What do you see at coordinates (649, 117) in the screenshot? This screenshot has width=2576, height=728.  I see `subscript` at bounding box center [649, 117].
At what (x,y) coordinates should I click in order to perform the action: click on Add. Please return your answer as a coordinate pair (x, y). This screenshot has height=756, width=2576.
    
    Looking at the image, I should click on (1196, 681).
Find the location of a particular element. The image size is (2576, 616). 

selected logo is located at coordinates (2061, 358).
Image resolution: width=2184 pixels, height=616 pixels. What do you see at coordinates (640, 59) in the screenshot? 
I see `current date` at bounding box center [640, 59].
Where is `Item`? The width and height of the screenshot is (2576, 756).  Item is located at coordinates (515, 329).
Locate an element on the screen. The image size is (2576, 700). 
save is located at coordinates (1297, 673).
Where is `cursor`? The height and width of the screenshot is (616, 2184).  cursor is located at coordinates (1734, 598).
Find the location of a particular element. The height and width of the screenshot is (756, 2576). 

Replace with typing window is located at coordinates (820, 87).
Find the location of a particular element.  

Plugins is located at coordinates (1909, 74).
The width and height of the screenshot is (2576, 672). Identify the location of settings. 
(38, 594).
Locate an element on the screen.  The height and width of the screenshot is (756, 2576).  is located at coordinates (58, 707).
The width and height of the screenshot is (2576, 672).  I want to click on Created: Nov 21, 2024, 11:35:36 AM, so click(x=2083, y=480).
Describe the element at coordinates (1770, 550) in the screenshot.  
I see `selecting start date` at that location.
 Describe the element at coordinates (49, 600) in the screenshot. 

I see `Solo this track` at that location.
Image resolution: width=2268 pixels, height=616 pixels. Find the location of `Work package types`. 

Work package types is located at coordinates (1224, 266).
━━━━━━━━━━━━━━━━━━━━━━━━━━━━━━
> OBJECTIVE: Reproduce the rows above word for word, beginning with the line that contains "coordinates (1734, 598)." and running through the last of the rows.

> REPLY TO THE EXERCISE:
Where is `cursor`? The height and width of the screenshot is (616, 2184).  cursor is located at coordinates (1734, 598).
Find the location of a particular element. The height and width of the screenshot is (756, 2576). 

Replace with typing window is located at coordinates (820, 87).
Find the location of a particular element.  

Plugins is located at coordinates (1909, 74).
The width and height of the screenshot is (2576, 672). Identify the location of settings. 
(38, 594).
Locate an element on the screen.  The height and width of the screenshot is (756, 2576).  is located at coordinates (58, 707).
The width and height of the screenshot is (2576, 672).  I want to click on Created: Nov 21, 2024, 11:35:36 AM, so click(x=2083, y=480).
Describe the element at coordinates (1770, 550) in the screenshot.  
I see `selecting start date` at that location.
 Describe the element at coordinates (49, 600) in the screenshot. 

I see `Solo this track` at that location.
Image resolution: width=2268 pixels, height=616 pixels. Find the location of `Work package types`. 

Work package types is located at coordinates (1224, 266).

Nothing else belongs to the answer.